Poehl refuted claims by the mother of one victim that Pagourtzis targeted her after she had spurned his advances.

"I have spoken with the prosecutors' office, and they don't have any information to support that. It seems contradictory to the information we have," he said.

Poehl said he was aware of video in which fellow students said that Pagourtzis had been bullied by football players and a coach, and that after talking to his parents, "there are some suggestions that that was going on."

"Was he targeting individuals? Was it random? We just don't know," he said.

Poehl said he plans to ask the judge to set a bond so that Pagourtzis can be released, and may request a change of venue from Galveston County due to the profile of the case.

Officials announced at a Monday briefing that with two weeks left in the school year, staff will return Wednesday, students on May 29. The local police chief promised added security.

But a parent at the briefing said her daughter witnessed the shooting and wasn't ready to return. She asked officials if the teen would be penalized.

"She was in the art room when this was all going on, in storage, hiding, and she's very traumatized," Brenda Yanez said of her daughter, a freshman. "I don't want her grades to suffer as a parent. I don't want her to suffer the risk if she doesn't go."

Santa Fe Superintendent Leigh Wall attempted to reassure Yanez.

"I can't tell you how many people feel that way," she said. "We're going to do everything we can to help you heal."

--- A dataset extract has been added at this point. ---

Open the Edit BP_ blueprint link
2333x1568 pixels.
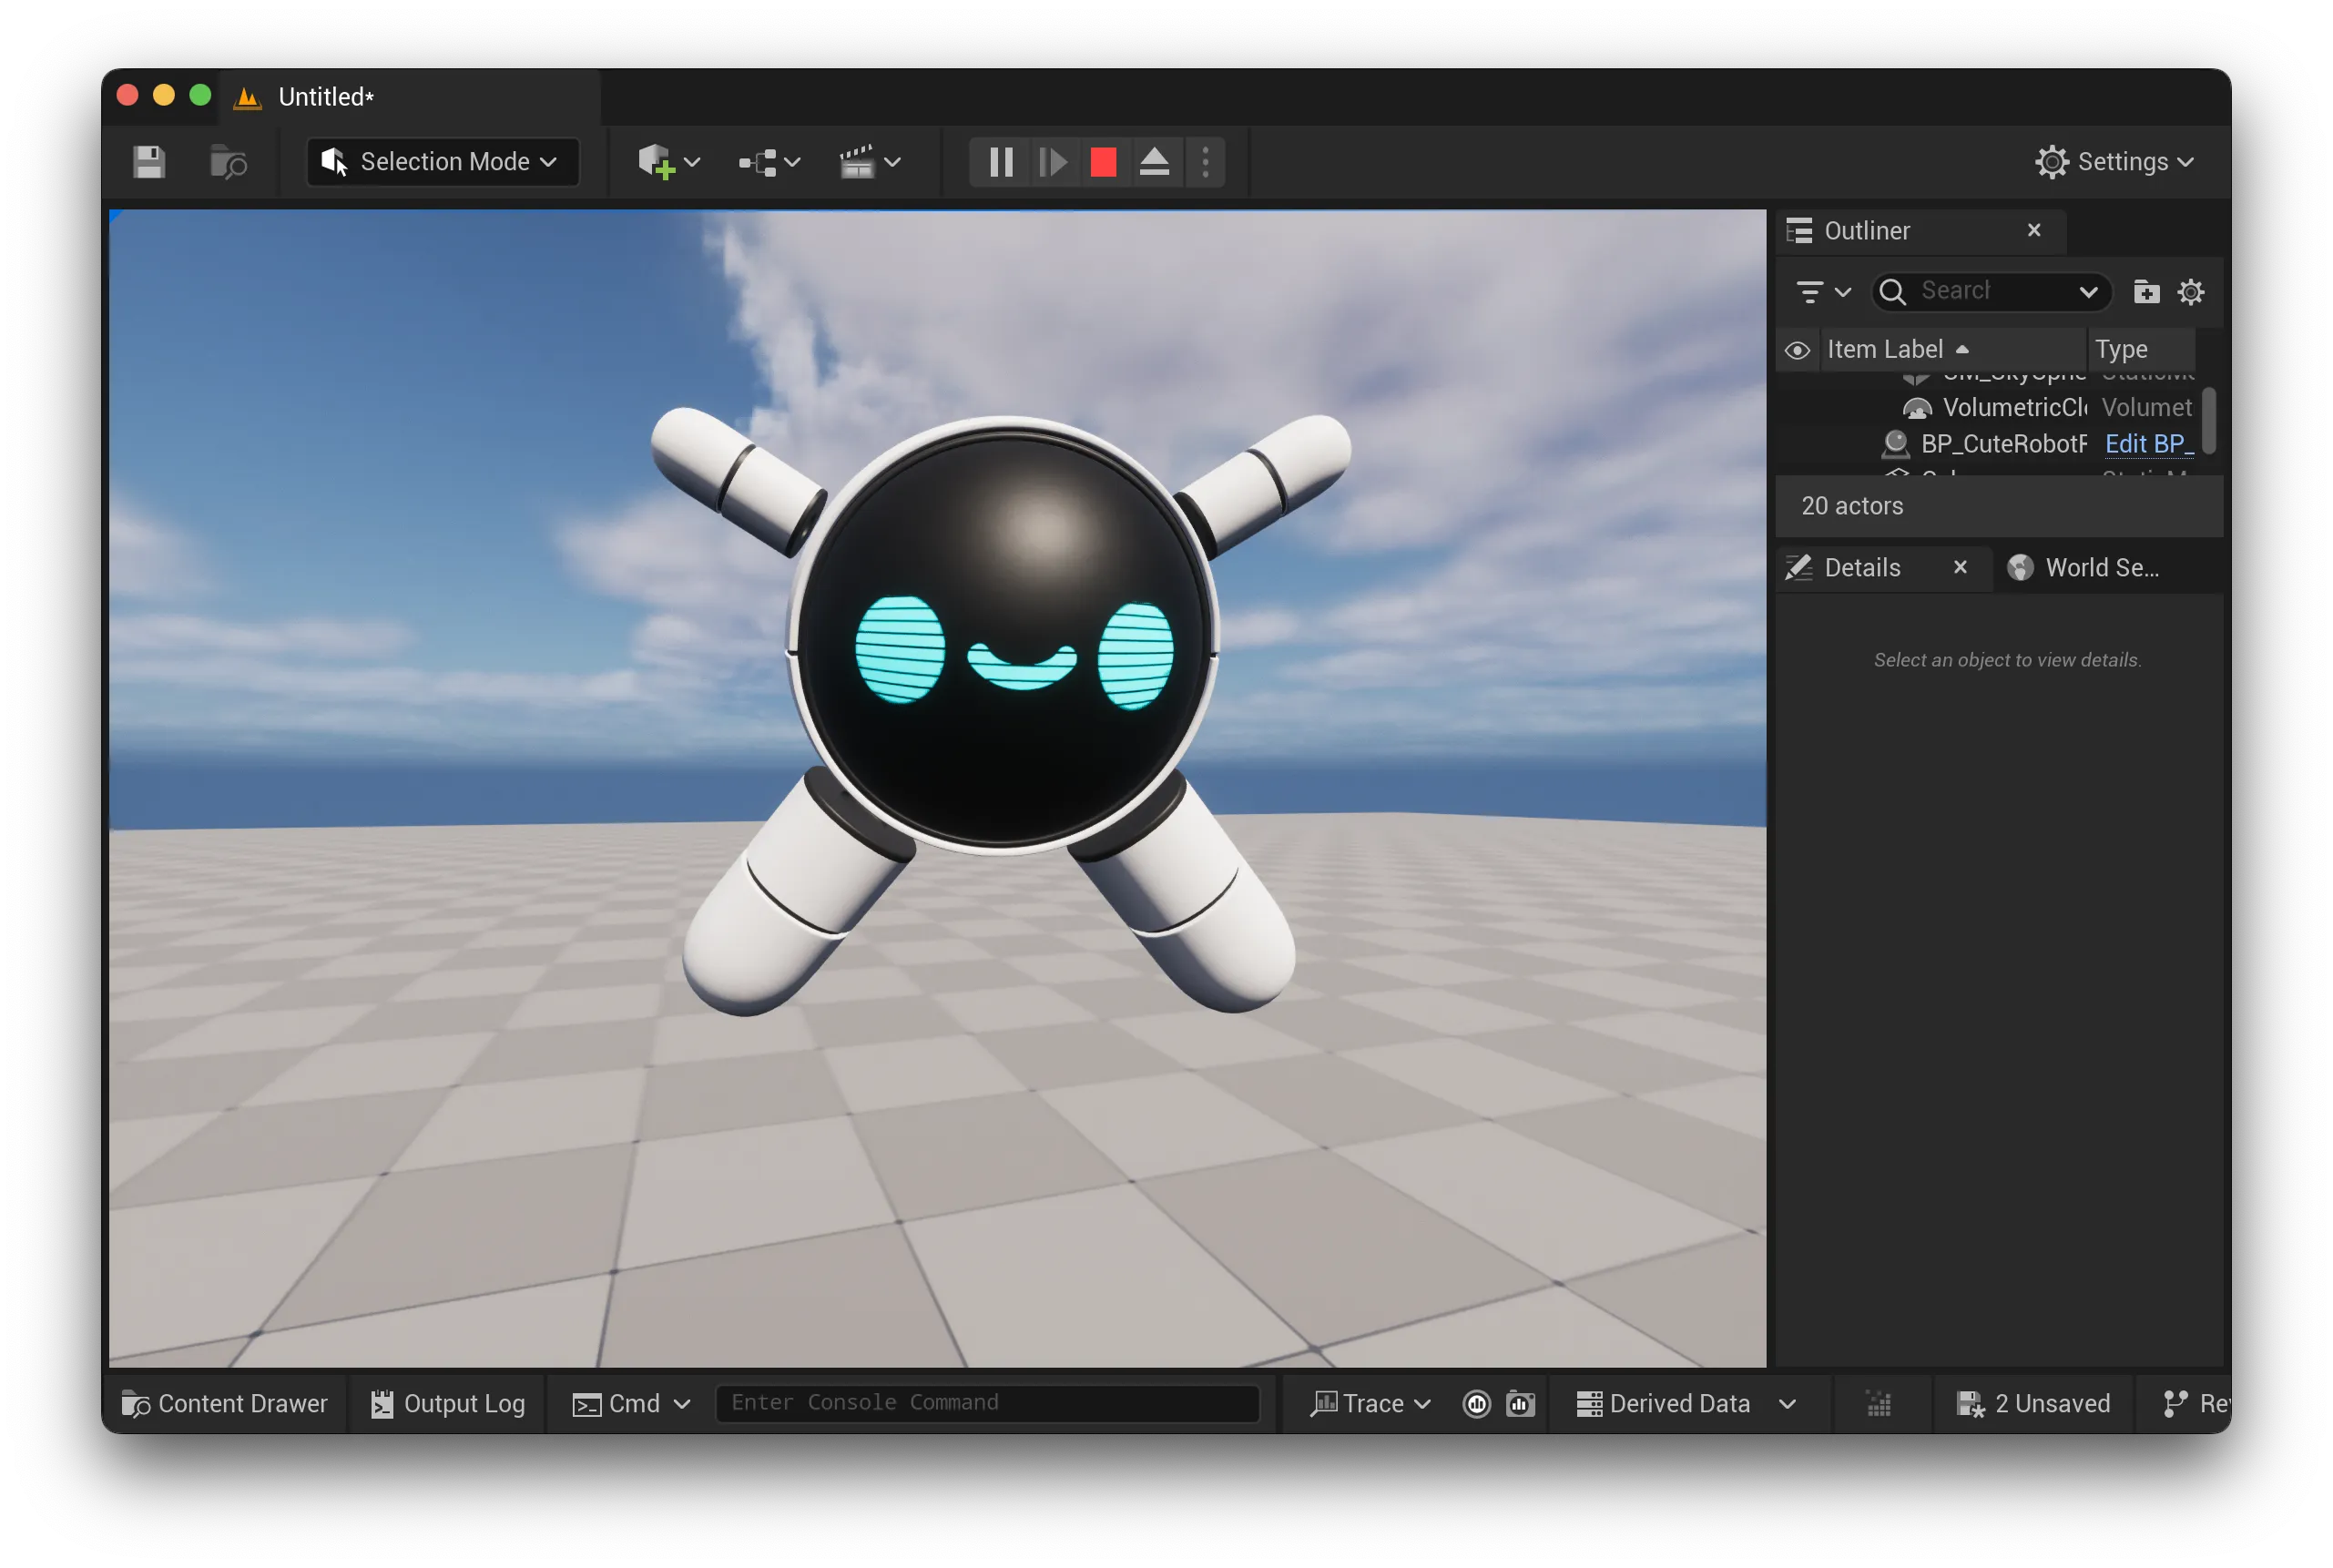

Outside the high school Monday, students who knew the alleged shooter and his victims said they dreaded returning to the building still cordoned with police tape.

Camden Brown, 16, was in a dance room down the hall from the art class where the shooting started, texted 911 and texted again when it stopped: 17 minutes, he said.

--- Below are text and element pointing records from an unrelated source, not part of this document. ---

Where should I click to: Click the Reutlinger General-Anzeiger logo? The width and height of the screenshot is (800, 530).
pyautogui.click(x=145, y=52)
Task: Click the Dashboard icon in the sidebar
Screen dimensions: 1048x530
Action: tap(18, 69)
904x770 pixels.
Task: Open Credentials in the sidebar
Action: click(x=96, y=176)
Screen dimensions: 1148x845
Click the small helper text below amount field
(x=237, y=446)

He watched Barnes burst into the class where he was hiding with students in a closet and heard him crying into his radio, "I've been shot, officer down!" They did not see or hear him return fire, Brown said.

Brown, who said he is familiar with firearms because he comes from a military family, remembers a distinct sequence of sounds: "Shots, reload, shots, fire alarm, cops arrive around the same time, shots, reload, shots, then he was apprehended."

After the shooting stopped, Brown was finally able to leave.

"I had to be escorted, stepping over the blood of my classmates and teachers," he said as he stood beside 10 white crosses erected in front of the school as a memorial. "I don't want to go back."